Why I Started Structuring My Development Notes (After Getting Called Out 😅)

Published: (March 3, 2026 at 09:18 PM EST)
3 min read
Source: Dev.to

Source: Dev.to

Early in my career as a software engineer, my notes were pure chaos.
My supervisor pointed out that they were scattered, and she was right.

I had notes everywhere:

  • Notebooks
  • Sticky notes
  • Screenshots
  • Slack messages
  • ChatGPT conversations

Whenever I solved something during development I would write it down somewhere, but “somewhere” was never the same place. When the same problem resurfaced I had to search everywhere—or worse, ask my supervisor again.

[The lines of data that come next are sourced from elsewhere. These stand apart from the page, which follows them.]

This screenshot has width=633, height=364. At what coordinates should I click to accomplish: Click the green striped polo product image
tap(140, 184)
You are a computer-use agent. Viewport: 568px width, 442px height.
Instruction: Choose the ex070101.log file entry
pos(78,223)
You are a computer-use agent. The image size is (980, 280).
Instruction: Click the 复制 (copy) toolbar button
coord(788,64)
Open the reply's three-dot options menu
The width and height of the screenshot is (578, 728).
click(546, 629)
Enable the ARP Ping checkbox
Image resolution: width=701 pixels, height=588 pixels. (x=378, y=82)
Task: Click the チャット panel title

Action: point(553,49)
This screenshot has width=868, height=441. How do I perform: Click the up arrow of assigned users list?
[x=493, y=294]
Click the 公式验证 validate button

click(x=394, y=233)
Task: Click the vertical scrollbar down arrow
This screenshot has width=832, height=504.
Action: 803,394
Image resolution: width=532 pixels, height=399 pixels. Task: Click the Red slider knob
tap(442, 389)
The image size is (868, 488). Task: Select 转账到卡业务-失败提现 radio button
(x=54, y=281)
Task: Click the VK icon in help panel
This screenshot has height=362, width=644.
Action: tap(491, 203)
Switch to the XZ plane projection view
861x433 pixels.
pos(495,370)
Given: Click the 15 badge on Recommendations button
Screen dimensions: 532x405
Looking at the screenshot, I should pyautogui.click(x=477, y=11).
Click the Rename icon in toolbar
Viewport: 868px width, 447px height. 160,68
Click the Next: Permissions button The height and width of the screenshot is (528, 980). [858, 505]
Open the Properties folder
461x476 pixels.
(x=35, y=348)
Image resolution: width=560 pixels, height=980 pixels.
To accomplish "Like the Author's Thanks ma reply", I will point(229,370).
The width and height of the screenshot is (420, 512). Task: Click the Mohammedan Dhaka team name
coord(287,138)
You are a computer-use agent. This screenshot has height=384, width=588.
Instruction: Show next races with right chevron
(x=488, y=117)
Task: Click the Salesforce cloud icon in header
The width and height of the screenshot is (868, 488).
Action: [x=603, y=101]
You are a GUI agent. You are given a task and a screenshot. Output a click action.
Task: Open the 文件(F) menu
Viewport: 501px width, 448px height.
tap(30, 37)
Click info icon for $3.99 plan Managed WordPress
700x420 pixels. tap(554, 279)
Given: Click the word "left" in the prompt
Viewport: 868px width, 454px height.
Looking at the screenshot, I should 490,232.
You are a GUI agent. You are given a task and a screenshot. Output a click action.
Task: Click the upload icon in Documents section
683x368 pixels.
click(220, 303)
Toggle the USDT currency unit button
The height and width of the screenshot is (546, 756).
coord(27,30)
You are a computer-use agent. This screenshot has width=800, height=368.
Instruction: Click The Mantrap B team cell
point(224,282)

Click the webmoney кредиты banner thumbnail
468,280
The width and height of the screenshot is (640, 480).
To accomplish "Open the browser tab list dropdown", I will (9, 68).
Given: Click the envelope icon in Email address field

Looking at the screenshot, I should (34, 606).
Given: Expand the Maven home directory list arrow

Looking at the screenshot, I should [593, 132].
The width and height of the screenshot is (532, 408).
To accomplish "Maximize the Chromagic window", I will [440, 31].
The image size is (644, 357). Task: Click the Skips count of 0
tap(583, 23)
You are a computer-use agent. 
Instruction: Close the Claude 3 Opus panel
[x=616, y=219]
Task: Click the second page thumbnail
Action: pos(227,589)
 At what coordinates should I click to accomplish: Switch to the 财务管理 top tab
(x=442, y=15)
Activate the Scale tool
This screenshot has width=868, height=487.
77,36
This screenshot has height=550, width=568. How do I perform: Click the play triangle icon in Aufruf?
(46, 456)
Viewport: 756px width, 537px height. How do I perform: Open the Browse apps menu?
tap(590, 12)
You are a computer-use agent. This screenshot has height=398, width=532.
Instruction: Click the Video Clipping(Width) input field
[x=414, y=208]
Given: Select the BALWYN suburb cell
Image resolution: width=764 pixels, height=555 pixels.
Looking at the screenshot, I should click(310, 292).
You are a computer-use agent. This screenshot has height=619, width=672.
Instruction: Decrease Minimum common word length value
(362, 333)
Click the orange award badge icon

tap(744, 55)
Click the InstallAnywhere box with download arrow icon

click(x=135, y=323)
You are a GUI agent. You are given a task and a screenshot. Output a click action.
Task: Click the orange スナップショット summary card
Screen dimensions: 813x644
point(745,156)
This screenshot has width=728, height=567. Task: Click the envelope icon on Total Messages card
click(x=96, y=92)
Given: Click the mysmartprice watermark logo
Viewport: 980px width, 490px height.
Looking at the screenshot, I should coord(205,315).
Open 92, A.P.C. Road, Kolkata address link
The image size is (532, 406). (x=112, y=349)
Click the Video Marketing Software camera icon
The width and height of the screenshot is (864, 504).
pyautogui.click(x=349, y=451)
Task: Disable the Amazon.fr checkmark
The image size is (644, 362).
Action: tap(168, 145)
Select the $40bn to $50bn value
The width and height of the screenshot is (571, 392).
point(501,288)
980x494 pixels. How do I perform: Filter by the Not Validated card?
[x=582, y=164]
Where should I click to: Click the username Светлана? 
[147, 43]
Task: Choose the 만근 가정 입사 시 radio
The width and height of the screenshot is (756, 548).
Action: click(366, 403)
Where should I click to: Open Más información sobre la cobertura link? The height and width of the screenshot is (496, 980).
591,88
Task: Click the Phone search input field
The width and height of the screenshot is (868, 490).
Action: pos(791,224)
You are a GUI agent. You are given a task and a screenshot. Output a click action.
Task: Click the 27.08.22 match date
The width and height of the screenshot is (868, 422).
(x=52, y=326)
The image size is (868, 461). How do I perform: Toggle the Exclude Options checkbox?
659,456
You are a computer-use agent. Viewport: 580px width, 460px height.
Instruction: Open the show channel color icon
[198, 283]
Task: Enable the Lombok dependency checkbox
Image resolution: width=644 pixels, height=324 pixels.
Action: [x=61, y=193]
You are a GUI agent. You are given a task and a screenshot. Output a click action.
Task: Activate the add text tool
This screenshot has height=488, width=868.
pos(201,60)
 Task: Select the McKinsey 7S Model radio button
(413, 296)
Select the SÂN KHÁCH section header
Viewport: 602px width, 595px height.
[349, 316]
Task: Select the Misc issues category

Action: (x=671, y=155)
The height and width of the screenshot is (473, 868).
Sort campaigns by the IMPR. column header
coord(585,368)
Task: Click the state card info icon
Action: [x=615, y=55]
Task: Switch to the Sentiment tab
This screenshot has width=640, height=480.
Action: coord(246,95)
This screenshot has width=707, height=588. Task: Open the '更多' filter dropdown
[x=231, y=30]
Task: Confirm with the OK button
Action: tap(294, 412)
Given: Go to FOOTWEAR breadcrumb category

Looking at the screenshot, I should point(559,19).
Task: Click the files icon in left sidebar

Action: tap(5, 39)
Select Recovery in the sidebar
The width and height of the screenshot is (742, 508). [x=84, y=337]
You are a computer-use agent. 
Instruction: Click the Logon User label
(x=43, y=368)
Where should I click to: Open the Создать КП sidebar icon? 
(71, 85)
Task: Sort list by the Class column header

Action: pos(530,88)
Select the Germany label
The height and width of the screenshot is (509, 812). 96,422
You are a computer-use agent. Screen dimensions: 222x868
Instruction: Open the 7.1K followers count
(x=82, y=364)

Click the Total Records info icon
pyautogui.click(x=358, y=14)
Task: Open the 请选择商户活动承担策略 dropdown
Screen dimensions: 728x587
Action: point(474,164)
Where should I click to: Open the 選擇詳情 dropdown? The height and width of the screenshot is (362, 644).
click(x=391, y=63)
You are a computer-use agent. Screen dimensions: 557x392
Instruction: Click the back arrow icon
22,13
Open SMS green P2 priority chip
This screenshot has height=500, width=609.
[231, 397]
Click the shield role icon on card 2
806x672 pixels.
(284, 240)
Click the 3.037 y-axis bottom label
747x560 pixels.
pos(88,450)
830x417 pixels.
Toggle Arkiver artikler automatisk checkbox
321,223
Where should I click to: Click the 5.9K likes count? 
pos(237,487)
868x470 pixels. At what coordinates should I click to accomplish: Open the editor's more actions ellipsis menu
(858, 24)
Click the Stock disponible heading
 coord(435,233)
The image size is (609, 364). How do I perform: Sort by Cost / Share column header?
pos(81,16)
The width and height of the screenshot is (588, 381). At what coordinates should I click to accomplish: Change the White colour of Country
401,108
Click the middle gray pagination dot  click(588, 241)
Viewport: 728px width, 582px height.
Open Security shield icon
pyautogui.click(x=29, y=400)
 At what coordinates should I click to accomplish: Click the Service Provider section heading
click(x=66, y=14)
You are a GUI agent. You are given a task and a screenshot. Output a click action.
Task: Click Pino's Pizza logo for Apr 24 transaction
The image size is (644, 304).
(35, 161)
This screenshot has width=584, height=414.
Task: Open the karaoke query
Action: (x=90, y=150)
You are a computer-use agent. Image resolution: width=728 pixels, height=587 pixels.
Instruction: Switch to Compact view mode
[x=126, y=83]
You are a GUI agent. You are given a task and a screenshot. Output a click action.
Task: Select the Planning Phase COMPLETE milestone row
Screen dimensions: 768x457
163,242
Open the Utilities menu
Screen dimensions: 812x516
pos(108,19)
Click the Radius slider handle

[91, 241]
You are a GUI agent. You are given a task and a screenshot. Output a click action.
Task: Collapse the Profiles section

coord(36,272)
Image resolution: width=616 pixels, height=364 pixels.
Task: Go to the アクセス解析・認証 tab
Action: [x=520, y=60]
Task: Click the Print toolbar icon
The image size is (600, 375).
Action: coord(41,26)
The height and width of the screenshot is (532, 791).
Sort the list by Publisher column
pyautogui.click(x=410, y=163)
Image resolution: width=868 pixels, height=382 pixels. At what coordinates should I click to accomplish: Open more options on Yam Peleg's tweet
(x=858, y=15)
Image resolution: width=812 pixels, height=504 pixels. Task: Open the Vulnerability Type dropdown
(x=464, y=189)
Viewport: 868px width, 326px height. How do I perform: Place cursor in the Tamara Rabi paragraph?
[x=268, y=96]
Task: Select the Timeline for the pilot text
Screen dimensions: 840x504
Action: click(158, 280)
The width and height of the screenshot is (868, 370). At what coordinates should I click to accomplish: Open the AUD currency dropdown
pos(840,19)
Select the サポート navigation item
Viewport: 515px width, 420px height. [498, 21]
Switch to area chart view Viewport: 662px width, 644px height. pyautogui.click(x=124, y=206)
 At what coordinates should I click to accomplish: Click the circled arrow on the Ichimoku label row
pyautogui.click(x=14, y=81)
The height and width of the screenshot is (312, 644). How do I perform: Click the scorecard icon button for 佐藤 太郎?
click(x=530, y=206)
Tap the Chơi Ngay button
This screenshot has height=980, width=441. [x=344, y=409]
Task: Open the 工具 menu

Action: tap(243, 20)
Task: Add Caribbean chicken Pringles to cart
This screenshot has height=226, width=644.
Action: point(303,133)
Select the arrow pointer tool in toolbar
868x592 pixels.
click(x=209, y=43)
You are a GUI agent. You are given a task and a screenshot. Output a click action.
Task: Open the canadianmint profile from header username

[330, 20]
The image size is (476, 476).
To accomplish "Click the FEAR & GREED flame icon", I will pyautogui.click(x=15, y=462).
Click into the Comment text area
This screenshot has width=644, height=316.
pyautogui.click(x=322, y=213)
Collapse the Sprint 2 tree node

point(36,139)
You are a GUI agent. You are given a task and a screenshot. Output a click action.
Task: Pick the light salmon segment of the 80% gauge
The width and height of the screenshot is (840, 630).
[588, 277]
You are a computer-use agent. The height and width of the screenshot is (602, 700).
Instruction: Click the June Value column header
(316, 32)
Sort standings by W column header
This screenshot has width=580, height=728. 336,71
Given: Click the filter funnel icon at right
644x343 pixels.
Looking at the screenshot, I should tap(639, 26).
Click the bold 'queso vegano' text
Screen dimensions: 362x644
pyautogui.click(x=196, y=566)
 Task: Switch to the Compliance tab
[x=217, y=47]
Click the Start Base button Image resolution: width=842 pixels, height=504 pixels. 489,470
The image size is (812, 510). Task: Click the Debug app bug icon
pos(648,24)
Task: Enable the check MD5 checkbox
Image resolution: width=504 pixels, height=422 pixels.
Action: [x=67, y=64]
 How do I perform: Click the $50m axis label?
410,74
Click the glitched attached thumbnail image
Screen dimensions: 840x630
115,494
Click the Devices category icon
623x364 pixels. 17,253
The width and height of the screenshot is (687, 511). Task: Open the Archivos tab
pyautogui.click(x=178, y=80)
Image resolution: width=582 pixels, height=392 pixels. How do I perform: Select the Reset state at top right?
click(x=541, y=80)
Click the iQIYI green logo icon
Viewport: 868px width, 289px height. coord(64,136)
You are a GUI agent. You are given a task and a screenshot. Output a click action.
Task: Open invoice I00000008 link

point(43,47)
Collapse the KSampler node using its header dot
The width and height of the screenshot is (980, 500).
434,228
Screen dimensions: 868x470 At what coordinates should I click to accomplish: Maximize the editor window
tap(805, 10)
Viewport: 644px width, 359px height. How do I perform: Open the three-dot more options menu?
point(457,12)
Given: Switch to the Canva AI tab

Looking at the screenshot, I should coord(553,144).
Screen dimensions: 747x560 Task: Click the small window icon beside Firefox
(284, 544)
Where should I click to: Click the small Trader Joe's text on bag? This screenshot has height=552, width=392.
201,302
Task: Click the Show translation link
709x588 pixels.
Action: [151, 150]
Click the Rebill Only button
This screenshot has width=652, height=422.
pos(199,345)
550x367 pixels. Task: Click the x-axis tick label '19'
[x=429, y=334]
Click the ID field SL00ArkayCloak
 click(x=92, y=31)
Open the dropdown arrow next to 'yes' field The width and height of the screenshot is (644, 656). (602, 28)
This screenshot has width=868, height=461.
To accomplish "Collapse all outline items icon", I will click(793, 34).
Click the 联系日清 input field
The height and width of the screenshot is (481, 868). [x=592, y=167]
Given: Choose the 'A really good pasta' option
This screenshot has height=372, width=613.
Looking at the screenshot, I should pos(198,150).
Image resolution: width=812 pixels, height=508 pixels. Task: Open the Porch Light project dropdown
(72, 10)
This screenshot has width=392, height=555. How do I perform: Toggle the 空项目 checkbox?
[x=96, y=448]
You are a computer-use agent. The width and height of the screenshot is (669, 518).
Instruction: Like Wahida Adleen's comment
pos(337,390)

The Problem: Scattered Notes

My supervisor, with over 20 years of experience as an architect, engineer, and solution analyst, never searched chats or scrolled through messages. She simply opened the appropriate documentation:

  • FRS
  • Technical documentation
  • System notes

Everything was structured and traceable. Need to check a system flow? Open the document. Need to confirm a requirement? Open the document. Need to understand logic? Open the document. It looked effortless, and I was amazed.

Observing Better Practices

Watching other developers, I discovered a simple yet powerful tool: Google Keep. It allowed clean, sectioned notes—project setup, debugging steps, configuration, useful commands—all searchable.

The real problem wasn’t forgetting; it was not being able to find what I had already learned.

My Structured Note System

I changed one small habit: whenever ChatGPT helped me solve something (debugging an error, understanding a framework, fixing configuration), I extracted the useful parts and saved them into my own structured notes.

Example Layout

My notes example

  • Project Setup – Environment configuration and installation steps
  • Common Errors – Error message, root cause, and solution
  • Debugging Notes – Things that broke and how I fixed them
  • Architecture Understanding – Service flow and system logic
  • Database Notes – Important tables and queries
  • Useful Commands – Terminal commands and scripts

The difference has been huge. When I return to a project after days or weeks, I simply search my notes instead of starting from scratch. It also reduced how often I interrupt my supervisor with questions like “how did we fix this last time?”. Organizing my notes made me feel more like an engineer building knowledge over time rather than repeatedly solving the same problems.

Good developers don’t just write code—they build systems to remember what they learn. Sometimes growth starts with a simple comment: “Your notes are scattered.” That sentence quietly changed how I work.

Tools and References

  • Google Keep
  • Notion
  • Obsidian

Further Reading

  • Functional Requirement Specification explanation –
  • Software documentation guide –

I’m still improving how I document things. How do you organize your development knowledge? Notes app, documentation, personal wiki, or something else? I’d love to learn how other developers manage this.